We’re excited to release our first public demo of FireSim, which you can deploy now on Amazon EC2 F1 instances by following the instructions on this page. Also, stay tuned for an upcoming AWS Compute Blog post about FireSim, which covers more details about FireSim and this demo. You can track FireSim development by following @firesimproject on Twitter.

By the end of this demo, you’ll have an FPGA-accelerated cycle-accurate simulation of 1 or 8 RISC-V Rocket Chips, each with a NIC and block device, and interconnected by a functional network simulation. These simulated processors will boot a pre-built Linux distro included in the FireSim Demo AMI. At the end, we’ll run memcached on the simulated nodes and run YCSB on the EC2 instance to generate load on our simulated cluster of Rocket Chips and demonstrate the ability to run real workloads on FireSim. Running this demo does not require any knowledge about FPGAs or RISC-V.

There are two ways to try the demo, either simulating a single node or simulating an 8-node cluster, which require either an f1.2xlarge or an f1.16xlarge instance respectively. The instructions will guide you to the appropriate section based on your choice.

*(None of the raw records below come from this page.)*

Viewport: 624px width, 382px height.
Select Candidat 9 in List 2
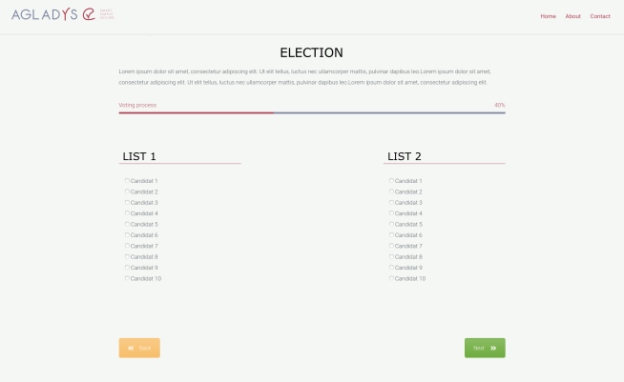pyautogui.click(x=391, y=268)
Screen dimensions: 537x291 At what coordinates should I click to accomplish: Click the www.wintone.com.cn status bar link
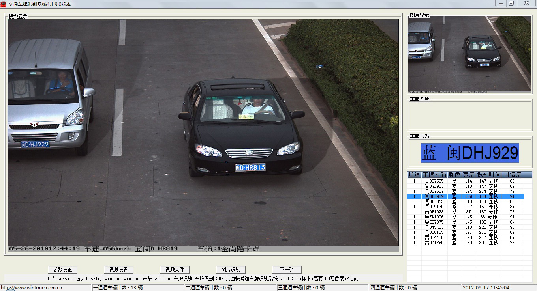(32, 288)
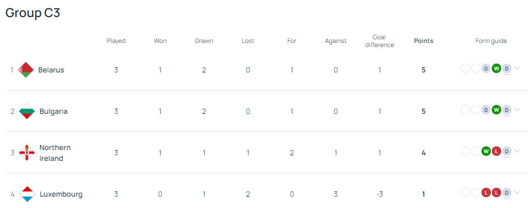
Task: Click the Goal difference column header
Action: (380, 41)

1. Starting Your F1 Instances

We provide a pre-built solution on the AWS Marketplace that includes an AMI/AFI combo to deploy the simulation. You can find it here. To simulate a single node, start an f1.2xlarge instance using our AMI. To simulate an 8-node cluster, start an f1.16xlarge instance using our AMI. Below are detailed instructions for setting up an instance for new users. If you’ve used F1 instances before, you can skip to the next section after starting an instance.

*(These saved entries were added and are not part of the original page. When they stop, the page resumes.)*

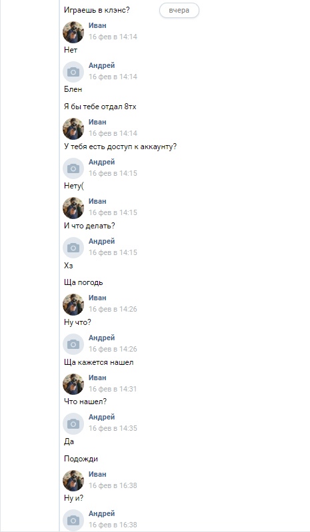Select the message "Подожди"

(81, 459)
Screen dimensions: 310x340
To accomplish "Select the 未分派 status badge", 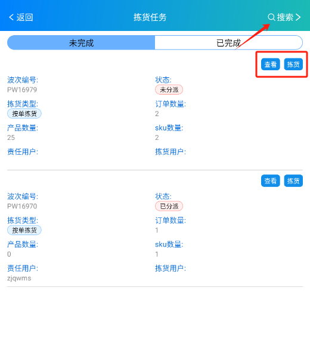I will pos(169,89).
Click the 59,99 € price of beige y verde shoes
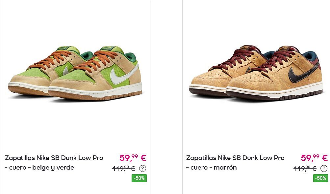330x194 pixels. tap(133, 158)
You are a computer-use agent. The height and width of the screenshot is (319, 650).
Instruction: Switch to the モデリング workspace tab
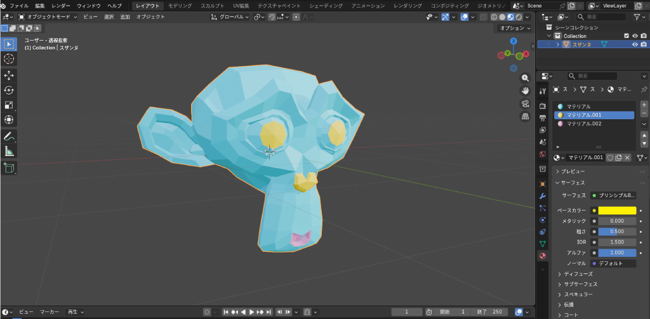pos(180,6)
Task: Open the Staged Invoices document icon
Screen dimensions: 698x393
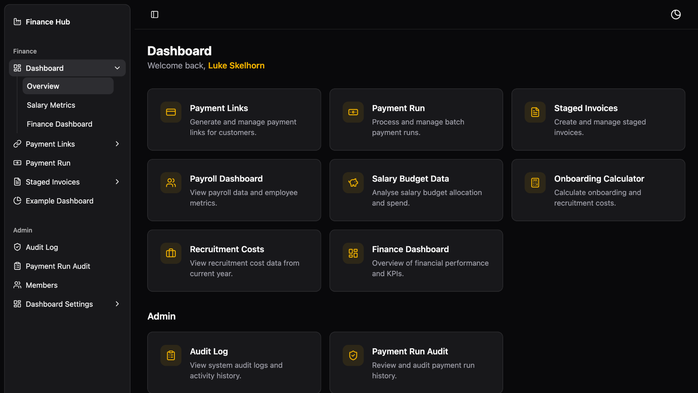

If you are a new EC2 F1 user, open the AWS EC2 Management Console. In the top right corner, make sure that your region is set to N. Virginia (a.k.a. us-east-1). This is required to be able to use F1 instances. If you are a new EC2 user, it is also likely that your service limit for F1 instances will be set to zero. You can check your limit at this link. Confirm that the limit for f1.2xlarge instances is greater than zero. If it isn’t, follow the instructions to submit a service limit increase here to request access to F1 instances. Set an initial request size of 1 for either f1.2xlarge or f1.16xlarge instances in N. Virginia. You can put “FireSim HW Simulation” for the use case. This request will need to be approved before you can proceed.

Next, you can launch an instance using the FireSim Demo AMI. To launch, click “Continue” then “Launch with 1-click” on that page. The default options are sufficient to get started, but you may configure them as you wish. One option you may wish to change is to use an f1.16xlarge instance if you want to run an 8-node cluster of Rocket Chips.

Once your instance has booted, login with username centos and the key you supplied at instance creation time, just like the FPGA Dev AMI. The first time you login, you should see the regular FPGA Dev AMI login message, in addition to a message that says “FireSim network config completed.” This sets up the necessary tap interfaces and bridge to enable communicating with the simulated nodes from the EC2 Instance.

2. AMI Contents

The AMI includes a variety of tools to help you run simulations and build software for RISC-V systems:

  • riscv64-unknown-* toolchain: The riscv-tools toolchain is pre-installed, including gcc and binutils. You can see all of the included tools by typing riscv64-unknown- and hitting tab twice.
  • ~/firesim-target-software: A custom-built Linux Distribution that runs on the simulated nodes. This directory contains a file called bbl-vmlinux, which contains the bbl bootloader and a Linux kernel. This directory also contains 8 root filesystem images, rootfs[0-7].ext4, one for each simulated node. If these images become damaged or you want to add additional software to the image, see the Extras section for how to re-build them.
  • FireSim-f1: This program controls simulation and communicates with the FPGA. We will not invoke this directly in this demo, instead opting to use convenience scripts that automatically pass command line arguments to this program.
  • boot-firesim-singlenode and boot-firesim-cluster: These scripts automatically invoke FireSim-f1 with the appropriate arguments to boot Linux with the appropriate root filesystem images. The singlenode script runs a single simulation, while the cluster script runs an 8-node simulation. The cluster script can be run only on an f1.16xlarge instance.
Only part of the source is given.